Il punto non è tanto il “Marx + Freud” o il “Marx più Nietzsche” o il “Marx + vattelapesca” che ci può anche stare e ci sta, nel senso che è del tutto normale che tanti pensatori abbiano partorito delle idee valide o abbiano interpretato correttamente determinati fenomeni o aspetti della realtà. Così come, a mio modestissimo parere, ci sta ad esempio il fatto che Marx (o Engels) non abbiano approfondito alcuni aspetti del reale e della conoscenza, anche perché non erano dei semidei ma “solo” dei grandi pensatori (scienziati ma anche filosofi, a mio parere, anche se questa mia affermazione provocherà la reazione piccata di Eros…) che hanno dato un contributo fondamentale alla possibilità della conoscenza e soprattutto della trasformazione del mondo. Dal momento che abbiamo citato Freud, penso ad esempio alla sfera psicologica e psichica delle persone, che non è una realtà metafisica o iperuranica ma un fatto reale che appartiene alla realtà (e non può essere separata da quest’ultima), che né Marx né Engels indagarono. Questa mancata indagine che all’epoca in cui Marx ed Engels vivevano era del tutto giustificabile e comprensibile (quando si inchioda un essere umano per quattordici ore al giorno ad una catena di montaggio il problema del controllo della sua sfera psichica non si pone neanche perché tale controllo è già in essere…), oggi, sempre a mio modestissimo parere, non lo è più, perché la trasformazione della realtà (del lavoro, dell’organizzazione del lavoro, del tempo libero, delle classi sociali, dei rapporti e dei vincoli sociali e umani, della sessualità, del rapporto fra i sessi, della cultura e tante altre cose ancora…) e quindi del sistema e del dominio capitalistico è stata tale da imporre quell’indagine. Pensare di combattere efficacemente l’attuale dominio capitalistico senza indagare quell’ambito e quegli ambiti è come pensare di andare a vedere una partita di calcio osservando solo una metà del campo…

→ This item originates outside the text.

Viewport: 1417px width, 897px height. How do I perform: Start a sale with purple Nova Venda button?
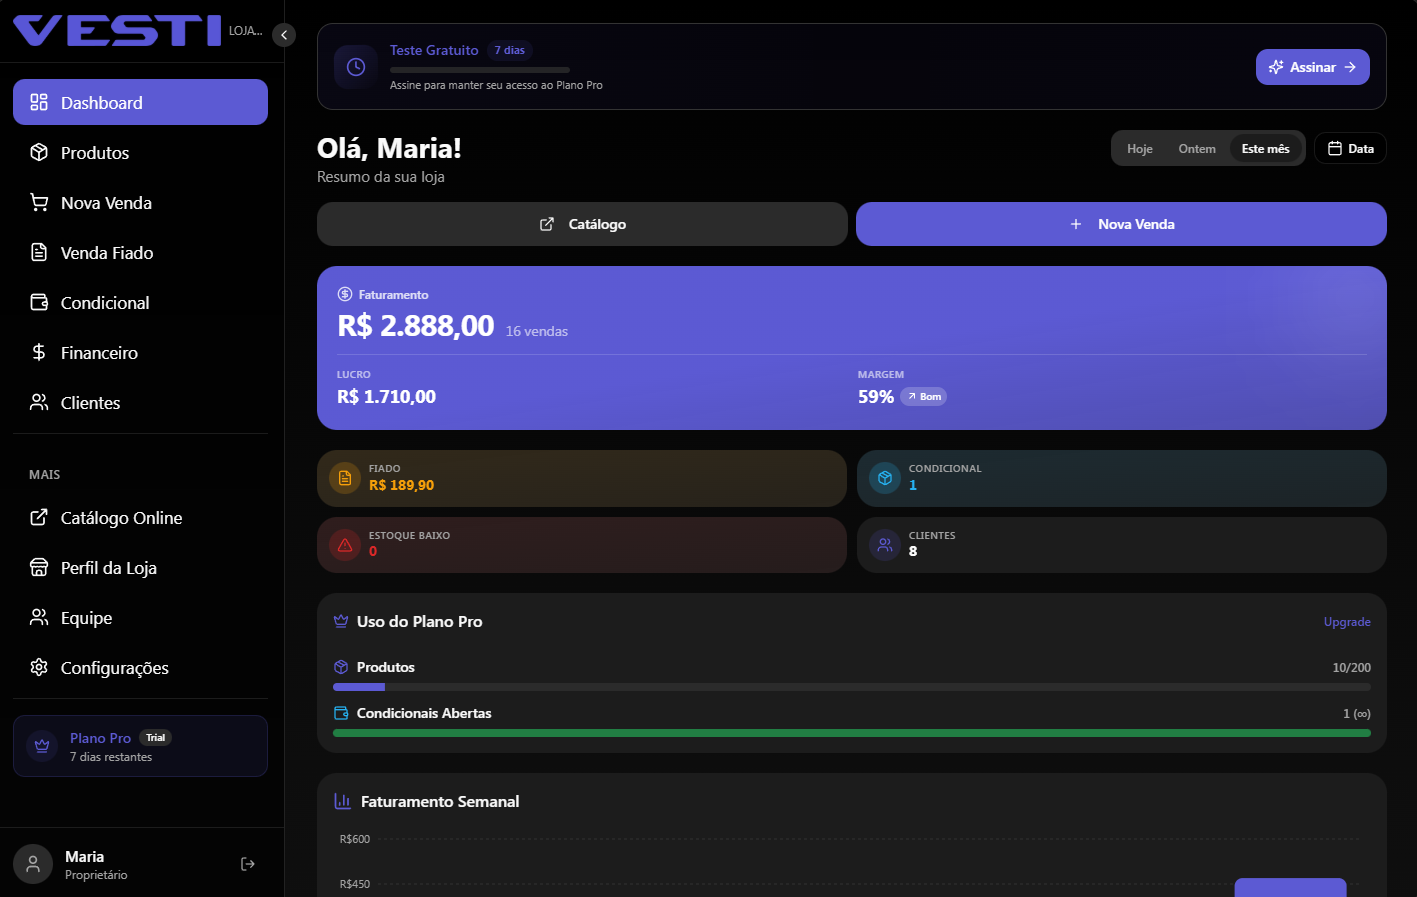pyautogui.click(x=1121, y=224)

L’errore (sempre quando di errore si tratta e non di opportunismo…) è invece (ma questo Barone lo spiega efficacemente e su questo punto concordo con lui…) quello di confondere appunto la dialettica – che è in grado di interpretare e spiegare la complessità della realtà (che non è un’accozzaglia casuale di eventi altrettanto casuali ma appunto una relazione dialettica complessa a sua volta composta da una serie altrettanto complessa di relazioni dialettiche complesse che rimandano a loro volta ad altre relazioni) – con l’eclettismo, cioè il prendere di qua e di là più o meno a casaccio in base ai nostri desiderata o – nel caso degli opportunisti – a ciò che conviene, e a fare una sorta di minestrone (come lui stesso ha scritto “una somma aritmetica di verità parziali”) o di minestrina (nel caso ad esempio del cosiddetto “pensiero debole” attuale) che poi in ultima analisi finiscono sempre per portare acqua al relativismo assoluto e al nichilismo i quali, sempre in ultima analisi, servono a coprire e a giustificare ideologicamente il concetto in base alla quale il capitalismo non sarebbe una forma storica dell’agire umano ma una sorta di condizione ontologica, naturale, e quindi non trasformabile e non superabile alla quale ci si deve rassegnare.

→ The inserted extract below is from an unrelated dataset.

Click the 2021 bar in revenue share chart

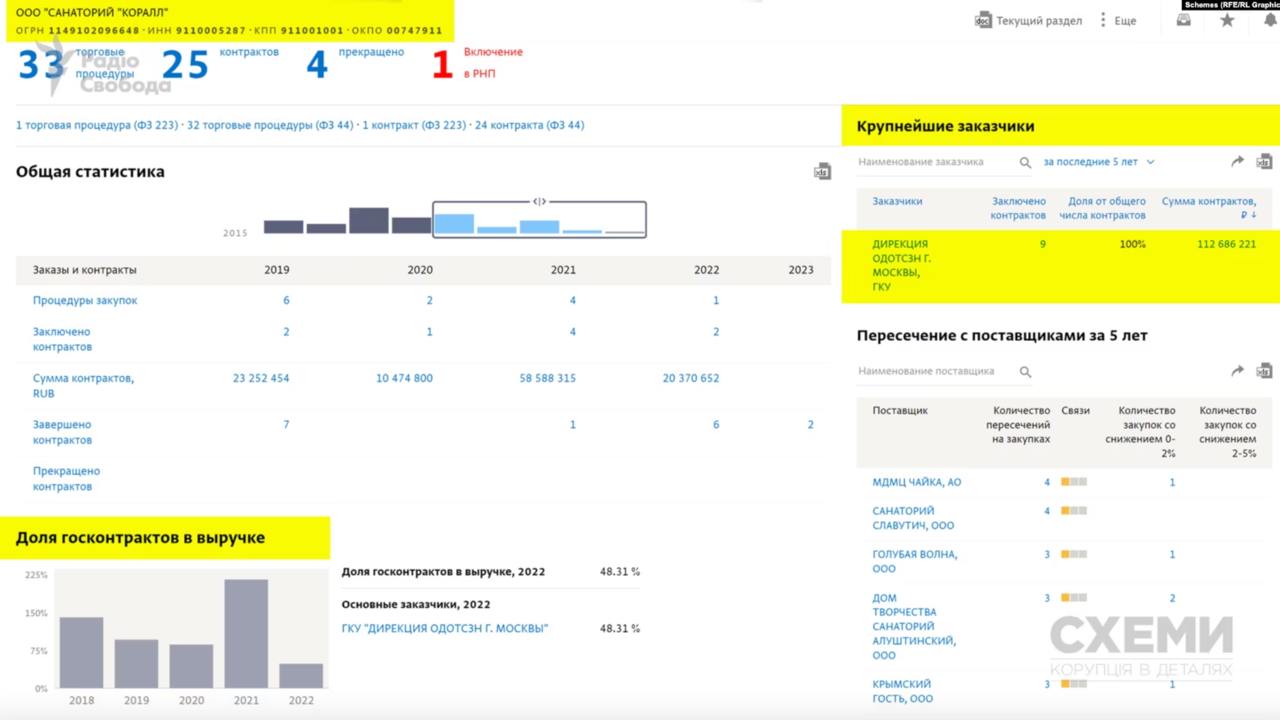(246, 633)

Questo, a mio parere, l’errore di natura teoretica.

Alcune considerazioni su Preve, perché mi sembra che il giudizio che ne abbia tracciato Barone sia decisamente troppo duro e anche errato, addirittura comprendendolo fra quelle, cito testualmente “maschere carnevalesche, dotate, come tutte le maschere (e come tutti gli eclettici), di molteplici identità…”

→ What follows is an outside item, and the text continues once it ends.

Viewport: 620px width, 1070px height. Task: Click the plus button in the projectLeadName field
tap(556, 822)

Mi pare che Preve non abbia mai sostenuto che non esistano più le classi sociali o che non esistano più classi sociali dominanti e classi sociali dominate. Al contrario, Preve ha detto che queste classi sociali – dominanti e dominate – non possono più essere definite con i concetti “tradizionali” di borghesia e proletariato perchè queste ultime (prodotti della realtà, non certo dello spirito…) erano portatrici di una cultura, di una visione, di una ideologia e di un orizzonte alternativi e antagonisti del mondo e della realtà, mentre oggi quelle visioni, quelle culture e quegli orizzonti non esistono più. E non esistono più – aggiungo invece anche io sia pure più modestamente – perché la realtà è appunto cambiata, e quelle classi (con i loro portati “culturali”, valoriali” e ideologici), così come erano, non esistono più nelle forme che hanno assunto in quella determinata fase storica che – appunto – ha portato legittimamente a definirle con i termini di borghesia e proletariato. Il che non significa però che oggi non esistano classi sociali (capitaliste) dominanti e classi sociali subalterne e dominate (esistono eccome!!!), solo che per comprendere e analizzare al meglio la realtà è forse opportuno anche aggiornare il nostro linguaggio. Non per un vezzo intellettualistico ma perché ce lo richiede la realtà in costante mutamento. Del resto, anche prima della nascita del capitalismo esistevano classi sociali dominanti e classi sociali dominate ma non potevano essere definite, ovviamente, come borghesia e proletariato, perchè erano oggettivamente altro.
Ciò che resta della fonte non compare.